→ **WHAT YOU ARE ASKED TO DO**:
Print the passage from the marijuana letter below that starts with "Just because I" and runs through "adulthood to use me.", copying its wording exactly.
:: READING TEXT
By Mishelle Nace, MD
Dear Those Living in a Marijuana Decriminalized State,
Now that I am legal in Alaska, it’s going to be a lot easier for children to come in contact with me. For some kids it won’t be a problem; they may not even notice me. For others I could have a much bigger impact and I could lead them to a place they had not planned on going. It is not my intent to harm anyone, so I figure if I want to keep kids safe, it’s best to clarify a few things.
Just because I am legal, it does not mean I am safe for all. To be clear, although the law states I am legal for adults, that does not stand true for those under 21. There are reasons for that distinction:
Some studies show concerning things about me, and how I might affect developing minds. Teenagers’ brains are not fully developed until closer to their mid 20s, and experimenting with a mind-altering substance during this crucial growth period can lead to a less desirable path of maturity. Studies have also shown that adolescents that use me regularly have a more challenging time with school work and have a higher risk of not completing high school. Who wants that outcome? And addiction? Yep, that can happen too. People who start using me at a younger age are more likely to have an addiction problem than people who wait until adulthood to use me.
::::
:: PROVIDED INFORMATION
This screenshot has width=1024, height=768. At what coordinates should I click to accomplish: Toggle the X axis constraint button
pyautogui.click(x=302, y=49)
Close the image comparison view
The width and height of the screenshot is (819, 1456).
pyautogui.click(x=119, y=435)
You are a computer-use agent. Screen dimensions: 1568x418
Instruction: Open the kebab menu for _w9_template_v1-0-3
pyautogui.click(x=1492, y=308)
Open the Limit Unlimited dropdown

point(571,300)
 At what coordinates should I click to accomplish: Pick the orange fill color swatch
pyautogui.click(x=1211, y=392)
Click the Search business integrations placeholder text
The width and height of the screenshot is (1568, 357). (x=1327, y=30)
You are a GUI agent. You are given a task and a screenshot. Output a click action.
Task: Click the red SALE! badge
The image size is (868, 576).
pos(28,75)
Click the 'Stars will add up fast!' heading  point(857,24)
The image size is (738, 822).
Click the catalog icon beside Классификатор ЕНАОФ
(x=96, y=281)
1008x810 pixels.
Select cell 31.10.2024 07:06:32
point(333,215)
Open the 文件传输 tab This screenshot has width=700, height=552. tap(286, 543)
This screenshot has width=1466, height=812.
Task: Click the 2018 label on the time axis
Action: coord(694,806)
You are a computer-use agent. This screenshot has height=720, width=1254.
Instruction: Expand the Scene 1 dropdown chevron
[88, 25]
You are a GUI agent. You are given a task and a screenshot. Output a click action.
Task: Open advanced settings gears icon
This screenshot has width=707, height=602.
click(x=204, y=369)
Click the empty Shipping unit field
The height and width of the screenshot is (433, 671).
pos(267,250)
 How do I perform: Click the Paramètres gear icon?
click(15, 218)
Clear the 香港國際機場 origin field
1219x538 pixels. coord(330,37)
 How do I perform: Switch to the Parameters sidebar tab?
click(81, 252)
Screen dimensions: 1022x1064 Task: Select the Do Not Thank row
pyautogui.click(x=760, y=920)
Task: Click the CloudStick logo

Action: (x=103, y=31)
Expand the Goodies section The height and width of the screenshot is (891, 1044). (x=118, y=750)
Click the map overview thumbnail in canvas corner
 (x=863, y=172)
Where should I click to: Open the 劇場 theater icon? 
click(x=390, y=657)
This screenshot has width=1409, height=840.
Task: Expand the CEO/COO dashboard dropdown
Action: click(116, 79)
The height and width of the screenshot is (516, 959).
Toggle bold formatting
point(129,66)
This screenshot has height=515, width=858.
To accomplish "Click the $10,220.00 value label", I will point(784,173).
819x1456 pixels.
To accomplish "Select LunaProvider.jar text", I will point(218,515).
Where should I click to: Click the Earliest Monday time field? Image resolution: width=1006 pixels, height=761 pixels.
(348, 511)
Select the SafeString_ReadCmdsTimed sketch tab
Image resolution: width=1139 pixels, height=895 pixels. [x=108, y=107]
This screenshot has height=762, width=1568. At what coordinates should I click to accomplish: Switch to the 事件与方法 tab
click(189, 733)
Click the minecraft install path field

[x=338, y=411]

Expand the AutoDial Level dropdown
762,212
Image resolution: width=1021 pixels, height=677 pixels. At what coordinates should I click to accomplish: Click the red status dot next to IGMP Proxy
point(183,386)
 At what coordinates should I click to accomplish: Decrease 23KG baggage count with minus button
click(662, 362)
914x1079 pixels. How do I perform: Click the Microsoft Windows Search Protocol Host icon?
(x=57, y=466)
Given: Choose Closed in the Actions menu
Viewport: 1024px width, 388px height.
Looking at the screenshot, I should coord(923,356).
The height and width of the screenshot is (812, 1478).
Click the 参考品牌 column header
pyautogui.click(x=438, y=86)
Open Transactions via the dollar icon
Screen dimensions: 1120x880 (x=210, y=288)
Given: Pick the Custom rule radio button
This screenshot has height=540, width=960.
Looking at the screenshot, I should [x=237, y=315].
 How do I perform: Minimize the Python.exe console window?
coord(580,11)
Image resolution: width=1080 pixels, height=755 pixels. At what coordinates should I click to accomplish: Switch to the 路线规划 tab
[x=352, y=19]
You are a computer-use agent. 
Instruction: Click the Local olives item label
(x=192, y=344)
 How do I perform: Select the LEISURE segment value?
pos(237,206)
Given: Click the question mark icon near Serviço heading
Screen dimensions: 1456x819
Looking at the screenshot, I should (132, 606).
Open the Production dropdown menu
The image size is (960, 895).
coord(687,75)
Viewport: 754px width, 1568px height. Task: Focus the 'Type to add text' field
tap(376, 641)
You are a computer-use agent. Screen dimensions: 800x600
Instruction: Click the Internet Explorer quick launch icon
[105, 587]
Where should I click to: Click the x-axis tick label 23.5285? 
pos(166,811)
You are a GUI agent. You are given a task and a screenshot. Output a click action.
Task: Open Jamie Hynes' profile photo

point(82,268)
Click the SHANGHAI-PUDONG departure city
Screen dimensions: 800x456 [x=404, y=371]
::::
→ **PROBLEM SOLUTION**:
Just because I am legal, it does not mean I am safe for all. To be clear, although the law states I am legal for adults, that does not stand true for those under 21. There are reasons for that distinction:
Some studies show concerning things about me, and how I might affect developing minds. Teenagers’ brains are not fully developed until closer to their mid 20s, and experimenting with a mind-altering substance during this crucial growth period can lead to a less desirable path of maturity. Studies have also shown that adolescents that use me regularly have a more challenging time with school work and have a higher risk of not completing high school. Who wants that outcome? And addiction? Yep, that can happen too. People who start using me at a younger age are more likely to have an addiction problem than people who wait until adulthood to use me.